Remember Kids: An HTTP Content-Length is the Number of Bytes, Not the Number of Characters


Wed Sep 30 11:45:00 2009 -0700

Yesterday, I realized the importance of setting a properly computed Content-Length header in your HTTP response.

You may know that the Content-Length header is the length of the response body in octets (8-bit bytes), and not the number of characters. In Java, I was mistakenly computing the Content-Length using the String.length() method, which returns a count of the number of characters in the String (assuming each character was only one-byte). Well, in many cases, using the String length as the Content-Length is entirely wrong, especially when dealing with UTF-8 encoded characters in your String.

UTF-8 encodes each character (code point) in 1 to 4 octets (8-bit bytes). Meaning that if you have UTF-8 encoded characters in your String, then those characters may use more than a single byte to represent themselves. But, when you call String.length(), you’re only going to get back the number of characters, not the number of bytes used to represent those characters (e.g., what the HTTP Content-Length header needs).

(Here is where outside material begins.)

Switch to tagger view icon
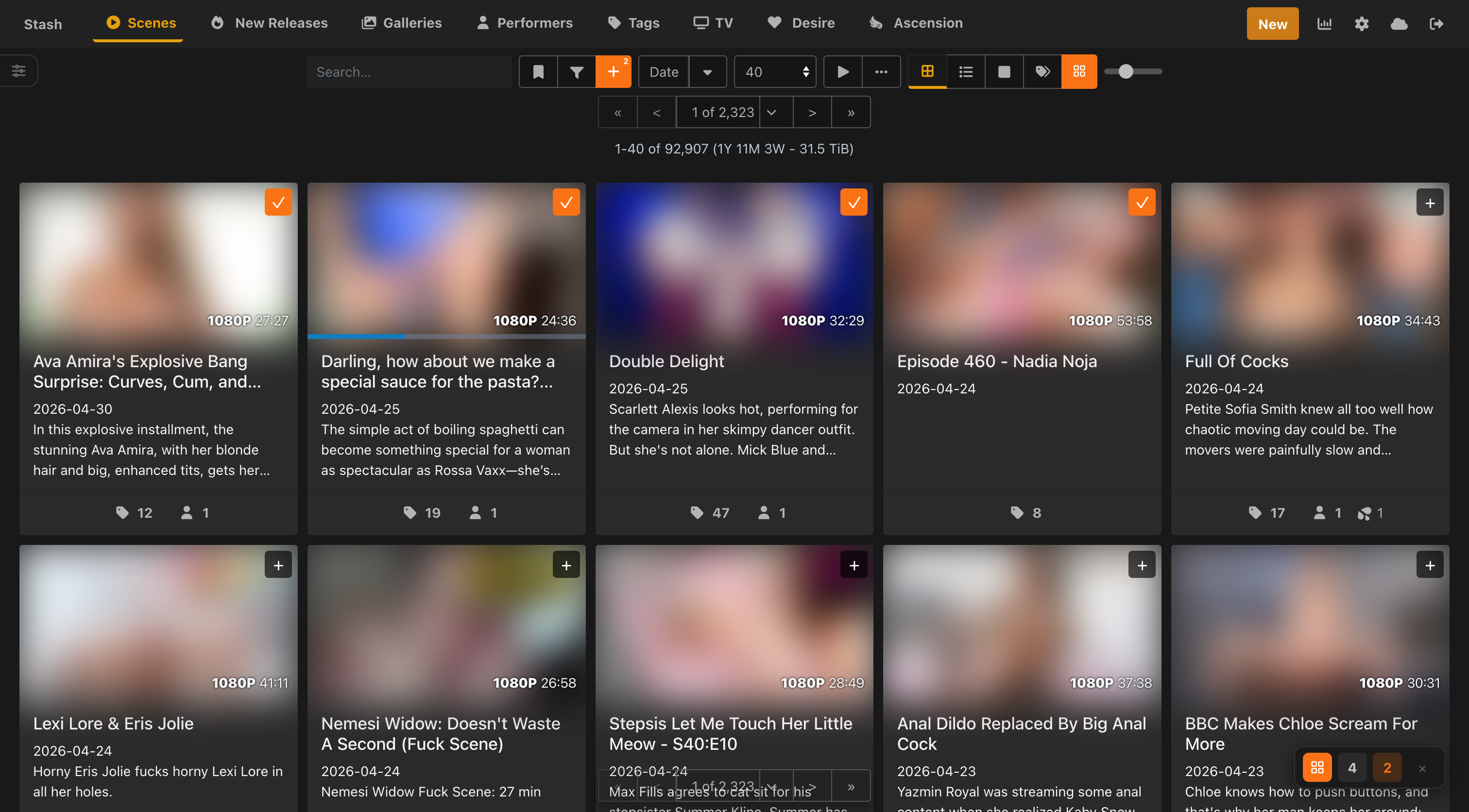The image size is (1469, 812). (x=1042, y=72)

So, here’s the situation: I was working with some XML, where one of the entries happened to contain a special registered trademark (r) symbol. My HTTP response was returning the data contained in this XML element, and on each response, the data was truncated by one-byte. Though a useful pair programming exercise, a colleague and I looked into the problem, and found that I was improperly computing the Content-Length.

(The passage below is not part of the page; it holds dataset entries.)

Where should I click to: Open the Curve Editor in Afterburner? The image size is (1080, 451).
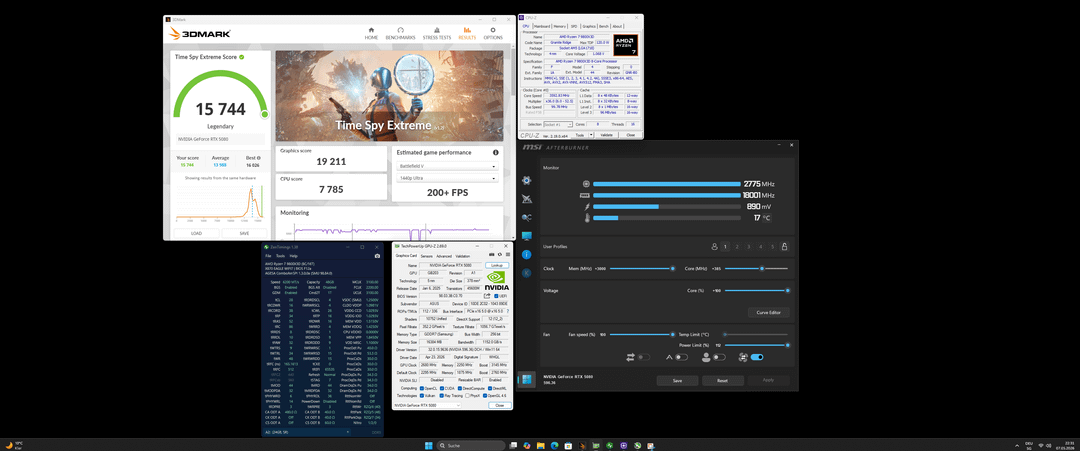point(769,313)
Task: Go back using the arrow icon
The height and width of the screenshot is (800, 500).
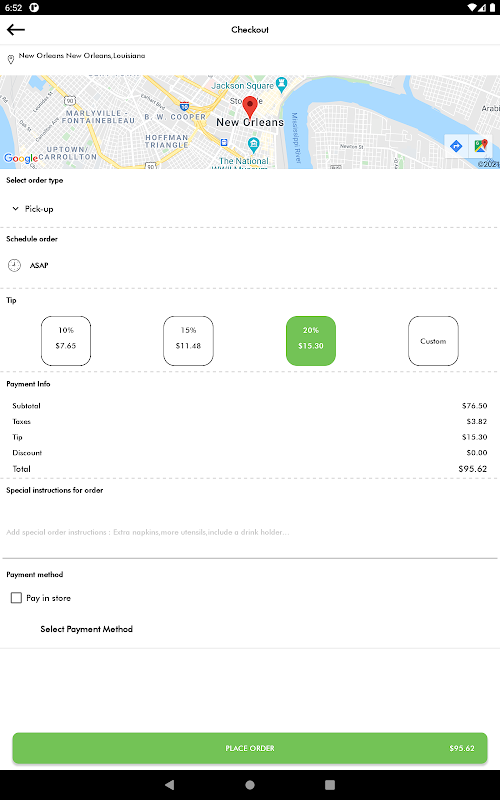Action: click(x=16, y=30)
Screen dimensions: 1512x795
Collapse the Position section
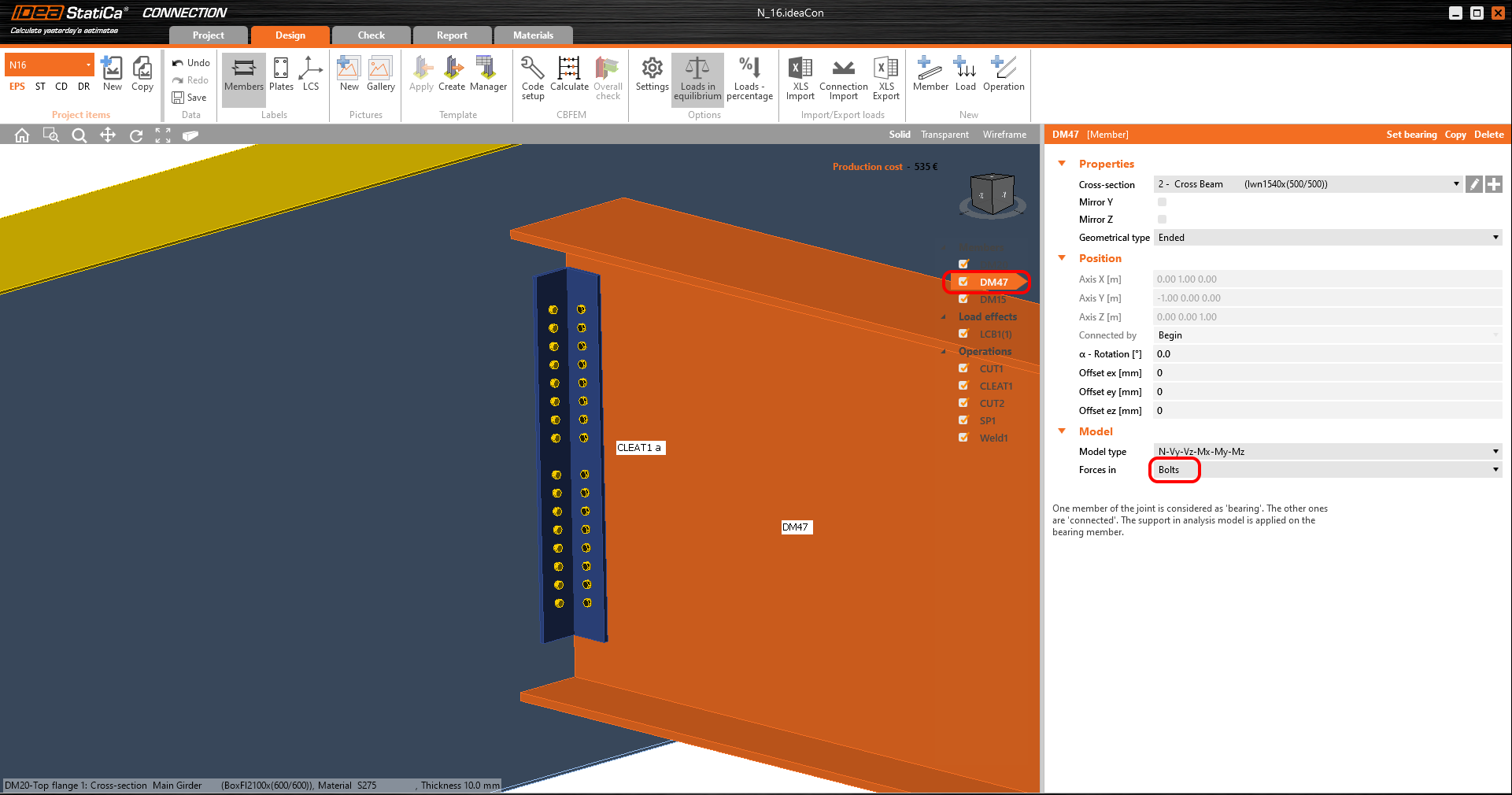(1062, 258)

Here’s why. According to the proper Unicode documentation/chart on, we see that the registered trademark symbol uses two bytes to represent itself: 0x00 AE. But we know that in UTF-8 land, the first byte should indicate that we’re dealing with a two-byte character sequence. Hence, the UTF-8 encoding for the registered trademark symbol is: 0xC2 AE. Using a trusty hex editor, we can verify that this indeed the correct encoding, by examining the byte sequence for the the UTF-8 encoded registered trademark symbol in the XML:

Yep, sure enough, 0xC2 AE. So this character (r) uses two-bytes to represent itself in UTF-8. In other words, even though the (r) registered trademark symbol is a single code point in my response, it needs two bytes to properly represent itself.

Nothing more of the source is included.